The Master's words—oh, how they haunt me now!
And burn like coals of vengeance on my heart;
And the word "traitor," branded on my brow,
From which I never, never more can part!
Oh, that I ne'er had seen Him, had ne'er heard
Those heavenly accents from His guileless lips;
Like hissing firebrands, in my brain each word
Quenches itself, and of my life-blood sips.


I knew, I knew such words and deeds belonged
But to the Deity, and to Him alone!
But powers of darkness all around me thronged
And longed to claim me, as I am, their own.
Oh, would I were the lowliest thing that lives,
Even a soulless, a just breathing thing!
For what is intellect, that to us gives
Such power to sin, such fearful suffering brings?

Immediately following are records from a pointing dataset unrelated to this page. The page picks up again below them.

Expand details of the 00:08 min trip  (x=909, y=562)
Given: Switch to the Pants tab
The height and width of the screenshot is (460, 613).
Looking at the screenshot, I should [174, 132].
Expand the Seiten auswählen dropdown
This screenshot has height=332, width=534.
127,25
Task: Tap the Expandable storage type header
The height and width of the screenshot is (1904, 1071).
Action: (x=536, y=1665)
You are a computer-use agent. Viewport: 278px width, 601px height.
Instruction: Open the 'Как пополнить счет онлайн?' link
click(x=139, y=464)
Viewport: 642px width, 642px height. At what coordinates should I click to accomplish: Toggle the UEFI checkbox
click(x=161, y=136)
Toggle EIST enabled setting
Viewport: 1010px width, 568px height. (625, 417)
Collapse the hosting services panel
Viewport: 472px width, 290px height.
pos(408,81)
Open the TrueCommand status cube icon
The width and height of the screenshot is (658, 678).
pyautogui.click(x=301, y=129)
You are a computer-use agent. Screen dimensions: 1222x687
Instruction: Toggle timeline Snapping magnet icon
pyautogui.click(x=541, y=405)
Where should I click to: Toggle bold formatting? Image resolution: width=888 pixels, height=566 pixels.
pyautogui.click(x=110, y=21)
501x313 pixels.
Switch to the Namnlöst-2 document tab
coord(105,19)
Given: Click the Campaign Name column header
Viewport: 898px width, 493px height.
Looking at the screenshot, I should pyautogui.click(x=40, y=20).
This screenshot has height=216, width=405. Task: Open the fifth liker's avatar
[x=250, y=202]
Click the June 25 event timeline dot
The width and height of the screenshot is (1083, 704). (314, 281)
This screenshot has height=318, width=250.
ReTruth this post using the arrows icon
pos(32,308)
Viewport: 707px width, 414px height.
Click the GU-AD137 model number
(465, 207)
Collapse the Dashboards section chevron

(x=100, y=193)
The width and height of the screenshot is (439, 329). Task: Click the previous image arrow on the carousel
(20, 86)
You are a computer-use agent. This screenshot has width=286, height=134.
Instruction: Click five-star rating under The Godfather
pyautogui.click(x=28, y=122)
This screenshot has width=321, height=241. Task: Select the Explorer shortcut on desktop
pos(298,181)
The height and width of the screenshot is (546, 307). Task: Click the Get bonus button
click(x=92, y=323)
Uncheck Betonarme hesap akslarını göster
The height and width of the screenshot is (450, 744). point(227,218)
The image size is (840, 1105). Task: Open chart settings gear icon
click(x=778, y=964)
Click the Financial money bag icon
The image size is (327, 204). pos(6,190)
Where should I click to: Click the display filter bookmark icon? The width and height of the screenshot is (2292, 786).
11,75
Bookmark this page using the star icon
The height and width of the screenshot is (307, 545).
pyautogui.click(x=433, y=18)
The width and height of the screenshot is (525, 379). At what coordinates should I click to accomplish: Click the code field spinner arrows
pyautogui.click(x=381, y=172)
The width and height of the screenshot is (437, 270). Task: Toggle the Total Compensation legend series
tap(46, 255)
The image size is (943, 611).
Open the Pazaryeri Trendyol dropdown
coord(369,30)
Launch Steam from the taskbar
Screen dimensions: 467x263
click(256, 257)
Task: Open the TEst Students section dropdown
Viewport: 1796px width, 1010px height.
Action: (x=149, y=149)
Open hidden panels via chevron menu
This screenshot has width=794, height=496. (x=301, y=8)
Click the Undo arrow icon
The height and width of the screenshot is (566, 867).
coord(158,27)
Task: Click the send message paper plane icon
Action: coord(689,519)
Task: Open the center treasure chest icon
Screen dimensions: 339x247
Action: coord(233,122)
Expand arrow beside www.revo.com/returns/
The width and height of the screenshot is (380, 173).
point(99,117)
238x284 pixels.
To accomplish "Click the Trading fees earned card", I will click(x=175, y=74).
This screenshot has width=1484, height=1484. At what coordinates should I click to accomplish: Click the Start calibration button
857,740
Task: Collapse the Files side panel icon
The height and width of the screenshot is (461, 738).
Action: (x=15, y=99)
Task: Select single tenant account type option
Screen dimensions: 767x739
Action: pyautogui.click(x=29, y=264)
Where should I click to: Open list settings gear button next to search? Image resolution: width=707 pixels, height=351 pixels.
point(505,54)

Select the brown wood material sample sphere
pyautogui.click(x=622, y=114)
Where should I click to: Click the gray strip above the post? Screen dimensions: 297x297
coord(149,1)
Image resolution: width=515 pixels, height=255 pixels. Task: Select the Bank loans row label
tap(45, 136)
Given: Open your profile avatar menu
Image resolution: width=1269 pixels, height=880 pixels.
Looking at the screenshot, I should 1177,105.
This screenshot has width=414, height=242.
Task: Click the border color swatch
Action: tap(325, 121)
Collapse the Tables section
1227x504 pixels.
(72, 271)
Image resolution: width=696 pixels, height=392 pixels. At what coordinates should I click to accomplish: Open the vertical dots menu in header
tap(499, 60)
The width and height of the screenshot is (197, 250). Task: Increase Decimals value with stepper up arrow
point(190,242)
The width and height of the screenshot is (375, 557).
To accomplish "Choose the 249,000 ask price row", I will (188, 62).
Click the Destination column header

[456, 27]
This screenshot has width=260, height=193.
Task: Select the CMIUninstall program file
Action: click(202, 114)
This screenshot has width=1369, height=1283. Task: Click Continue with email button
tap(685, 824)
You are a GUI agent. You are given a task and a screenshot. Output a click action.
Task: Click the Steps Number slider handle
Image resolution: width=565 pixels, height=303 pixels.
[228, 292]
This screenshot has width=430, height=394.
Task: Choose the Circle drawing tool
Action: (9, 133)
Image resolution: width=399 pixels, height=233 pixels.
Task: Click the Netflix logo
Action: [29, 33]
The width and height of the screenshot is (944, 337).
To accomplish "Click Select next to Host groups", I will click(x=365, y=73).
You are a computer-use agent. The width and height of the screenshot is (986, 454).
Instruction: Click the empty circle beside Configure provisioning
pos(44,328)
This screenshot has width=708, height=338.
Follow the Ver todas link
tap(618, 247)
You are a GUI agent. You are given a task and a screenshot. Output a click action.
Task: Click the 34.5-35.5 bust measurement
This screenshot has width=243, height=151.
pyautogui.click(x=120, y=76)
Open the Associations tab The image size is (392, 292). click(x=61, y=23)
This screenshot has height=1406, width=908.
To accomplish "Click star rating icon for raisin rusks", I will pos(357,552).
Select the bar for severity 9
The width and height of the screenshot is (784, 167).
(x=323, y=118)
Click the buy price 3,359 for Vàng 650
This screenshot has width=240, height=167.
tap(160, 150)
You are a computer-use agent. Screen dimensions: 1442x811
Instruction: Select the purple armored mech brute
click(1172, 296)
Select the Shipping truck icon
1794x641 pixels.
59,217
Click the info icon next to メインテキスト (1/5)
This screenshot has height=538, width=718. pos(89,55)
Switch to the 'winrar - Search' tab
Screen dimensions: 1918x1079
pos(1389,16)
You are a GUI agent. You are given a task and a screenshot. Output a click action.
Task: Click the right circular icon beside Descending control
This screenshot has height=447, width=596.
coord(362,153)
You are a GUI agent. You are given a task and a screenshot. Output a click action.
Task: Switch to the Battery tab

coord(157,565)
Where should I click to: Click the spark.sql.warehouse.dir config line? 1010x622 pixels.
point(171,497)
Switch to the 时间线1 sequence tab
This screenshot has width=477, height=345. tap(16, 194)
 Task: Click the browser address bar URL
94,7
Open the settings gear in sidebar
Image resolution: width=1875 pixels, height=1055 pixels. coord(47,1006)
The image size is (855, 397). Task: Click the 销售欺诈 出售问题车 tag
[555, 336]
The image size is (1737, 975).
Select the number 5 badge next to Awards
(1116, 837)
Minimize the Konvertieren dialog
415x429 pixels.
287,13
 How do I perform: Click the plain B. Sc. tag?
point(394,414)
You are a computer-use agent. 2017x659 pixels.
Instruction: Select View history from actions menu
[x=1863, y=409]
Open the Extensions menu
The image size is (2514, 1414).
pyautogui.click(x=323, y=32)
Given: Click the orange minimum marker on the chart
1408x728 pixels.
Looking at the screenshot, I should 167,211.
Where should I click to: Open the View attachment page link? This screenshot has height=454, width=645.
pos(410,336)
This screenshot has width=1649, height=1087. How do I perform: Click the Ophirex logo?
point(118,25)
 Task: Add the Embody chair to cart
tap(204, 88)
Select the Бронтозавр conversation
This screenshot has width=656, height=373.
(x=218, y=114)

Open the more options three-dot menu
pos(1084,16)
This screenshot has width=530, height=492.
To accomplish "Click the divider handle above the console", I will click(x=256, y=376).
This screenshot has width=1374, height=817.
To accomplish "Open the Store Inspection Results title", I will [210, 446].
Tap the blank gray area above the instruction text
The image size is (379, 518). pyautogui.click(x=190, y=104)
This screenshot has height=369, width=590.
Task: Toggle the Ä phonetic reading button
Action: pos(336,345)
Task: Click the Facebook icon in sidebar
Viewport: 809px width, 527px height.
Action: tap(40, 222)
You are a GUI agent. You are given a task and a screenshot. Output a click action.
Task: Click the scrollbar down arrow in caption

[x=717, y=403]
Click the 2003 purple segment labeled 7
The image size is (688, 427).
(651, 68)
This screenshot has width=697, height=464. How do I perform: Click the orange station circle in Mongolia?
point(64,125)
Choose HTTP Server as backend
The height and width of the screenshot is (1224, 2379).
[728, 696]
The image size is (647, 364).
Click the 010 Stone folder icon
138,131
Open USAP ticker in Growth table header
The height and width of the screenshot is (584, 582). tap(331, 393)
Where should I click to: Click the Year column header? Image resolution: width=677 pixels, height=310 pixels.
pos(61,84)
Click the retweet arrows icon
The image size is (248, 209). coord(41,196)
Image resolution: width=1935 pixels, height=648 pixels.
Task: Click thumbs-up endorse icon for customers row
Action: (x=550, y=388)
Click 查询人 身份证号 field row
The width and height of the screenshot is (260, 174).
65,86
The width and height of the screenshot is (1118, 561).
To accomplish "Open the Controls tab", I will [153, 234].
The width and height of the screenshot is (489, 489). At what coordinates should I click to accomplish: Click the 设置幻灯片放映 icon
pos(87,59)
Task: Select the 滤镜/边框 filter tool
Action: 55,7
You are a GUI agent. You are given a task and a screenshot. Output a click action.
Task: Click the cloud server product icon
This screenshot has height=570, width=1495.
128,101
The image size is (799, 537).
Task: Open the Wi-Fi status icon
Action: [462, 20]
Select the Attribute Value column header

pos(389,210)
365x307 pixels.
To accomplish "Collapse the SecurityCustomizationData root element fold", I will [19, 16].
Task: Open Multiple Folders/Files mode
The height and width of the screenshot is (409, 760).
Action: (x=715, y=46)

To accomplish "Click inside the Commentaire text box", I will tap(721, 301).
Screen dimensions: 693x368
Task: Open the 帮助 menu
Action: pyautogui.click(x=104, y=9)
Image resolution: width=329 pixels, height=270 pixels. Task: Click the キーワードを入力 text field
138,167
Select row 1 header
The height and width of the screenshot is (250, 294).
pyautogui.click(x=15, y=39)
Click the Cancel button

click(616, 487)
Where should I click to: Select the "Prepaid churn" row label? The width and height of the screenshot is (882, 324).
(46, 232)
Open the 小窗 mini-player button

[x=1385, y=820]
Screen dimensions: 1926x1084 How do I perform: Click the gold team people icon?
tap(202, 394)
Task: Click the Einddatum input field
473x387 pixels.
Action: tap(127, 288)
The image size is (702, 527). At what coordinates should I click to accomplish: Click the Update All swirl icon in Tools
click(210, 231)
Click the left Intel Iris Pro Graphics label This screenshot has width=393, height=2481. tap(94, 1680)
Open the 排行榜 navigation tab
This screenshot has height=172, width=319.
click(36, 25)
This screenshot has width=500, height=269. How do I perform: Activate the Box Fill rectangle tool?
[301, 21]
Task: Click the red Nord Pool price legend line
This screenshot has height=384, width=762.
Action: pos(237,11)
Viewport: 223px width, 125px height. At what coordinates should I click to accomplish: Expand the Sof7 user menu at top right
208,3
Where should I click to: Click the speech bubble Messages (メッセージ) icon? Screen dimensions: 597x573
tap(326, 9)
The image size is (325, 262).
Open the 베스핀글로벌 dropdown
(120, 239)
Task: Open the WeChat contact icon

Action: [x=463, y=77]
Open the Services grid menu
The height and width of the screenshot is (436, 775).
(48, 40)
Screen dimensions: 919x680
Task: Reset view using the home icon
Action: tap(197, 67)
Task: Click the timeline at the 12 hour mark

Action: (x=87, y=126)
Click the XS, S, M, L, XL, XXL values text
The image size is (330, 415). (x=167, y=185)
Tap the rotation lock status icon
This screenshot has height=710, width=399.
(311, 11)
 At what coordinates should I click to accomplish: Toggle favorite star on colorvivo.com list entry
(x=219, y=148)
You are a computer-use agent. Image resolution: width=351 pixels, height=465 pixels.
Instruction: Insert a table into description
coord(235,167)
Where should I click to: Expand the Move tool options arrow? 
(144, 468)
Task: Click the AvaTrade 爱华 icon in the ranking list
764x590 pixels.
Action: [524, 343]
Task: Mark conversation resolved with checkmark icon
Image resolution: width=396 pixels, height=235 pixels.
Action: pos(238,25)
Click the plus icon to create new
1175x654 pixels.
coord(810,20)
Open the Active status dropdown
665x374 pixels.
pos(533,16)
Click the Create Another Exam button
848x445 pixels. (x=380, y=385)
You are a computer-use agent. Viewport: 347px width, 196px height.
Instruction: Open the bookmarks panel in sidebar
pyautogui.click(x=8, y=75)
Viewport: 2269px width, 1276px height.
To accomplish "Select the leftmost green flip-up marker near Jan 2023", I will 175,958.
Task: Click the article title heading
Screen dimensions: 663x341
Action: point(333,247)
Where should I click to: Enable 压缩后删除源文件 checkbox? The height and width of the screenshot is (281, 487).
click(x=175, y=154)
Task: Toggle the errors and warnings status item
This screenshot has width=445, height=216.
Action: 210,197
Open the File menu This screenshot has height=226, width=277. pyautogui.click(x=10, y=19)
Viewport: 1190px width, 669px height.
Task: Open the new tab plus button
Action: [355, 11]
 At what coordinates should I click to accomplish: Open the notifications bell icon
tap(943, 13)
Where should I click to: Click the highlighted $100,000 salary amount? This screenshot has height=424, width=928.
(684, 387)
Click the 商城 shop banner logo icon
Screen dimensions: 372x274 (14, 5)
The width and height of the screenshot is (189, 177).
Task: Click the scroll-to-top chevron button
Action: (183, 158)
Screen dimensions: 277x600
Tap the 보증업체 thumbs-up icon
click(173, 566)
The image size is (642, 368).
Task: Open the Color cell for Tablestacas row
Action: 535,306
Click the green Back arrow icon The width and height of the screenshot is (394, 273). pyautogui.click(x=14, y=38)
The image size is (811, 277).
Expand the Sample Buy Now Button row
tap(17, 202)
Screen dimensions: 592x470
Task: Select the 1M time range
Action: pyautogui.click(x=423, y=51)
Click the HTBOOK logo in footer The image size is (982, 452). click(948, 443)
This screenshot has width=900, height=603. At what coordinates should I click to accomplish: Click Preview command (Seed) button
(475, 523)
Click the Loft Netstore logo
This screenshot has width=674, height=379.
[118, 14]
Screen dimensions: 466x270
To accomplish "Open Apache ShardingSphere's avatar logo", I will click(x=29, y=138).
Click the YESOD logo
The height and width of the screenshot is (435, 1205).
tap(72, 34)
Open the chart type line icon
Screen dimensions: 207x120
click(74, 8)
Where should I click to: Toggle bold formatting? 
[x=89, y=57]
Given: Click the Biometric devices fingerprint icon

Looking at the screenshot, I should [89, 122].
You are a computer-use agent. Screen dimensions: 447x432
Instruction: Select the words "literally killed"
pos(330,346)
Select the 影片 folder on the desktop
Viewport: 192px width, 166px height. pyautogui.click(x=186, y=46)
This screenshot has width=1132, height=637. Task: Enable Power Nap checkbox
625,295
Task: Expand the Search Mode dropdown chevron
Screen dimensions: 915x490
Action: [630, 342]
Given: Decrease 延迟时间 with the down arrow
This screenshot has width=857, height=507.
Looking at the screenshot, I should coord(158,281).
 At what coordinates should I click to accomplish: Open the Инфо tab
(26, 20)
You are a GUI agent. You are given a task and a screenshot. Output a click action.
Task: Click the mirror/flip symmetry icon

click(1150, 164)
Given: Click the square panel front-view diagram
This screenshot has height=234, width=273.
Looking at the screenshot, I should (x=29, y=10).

I dare not ask for pardon; He hath said
Wo to the traitor! and His word fails not;
What if I die? When He shall wake the dead,
Then shall I find I have not been forgot.
They lead Him forth! Oh, agonizing sight!
On His meek head a rugged crown of thorns;
But were it gold His brow would dim its light,
Such the pure majesty these wretches scorn.


The royal robe in mockery He wears;
They spit upon Him, and they hail Him king!
And now, O God! His heavy cross He bears,
Nor breathes one word for all His suffering.
Why do I live—oh, why behold this scene,
Whose shade will haunt me through eternity?
Off, coward fears! your slave too long I've been,
But now I am resolved, and I will die!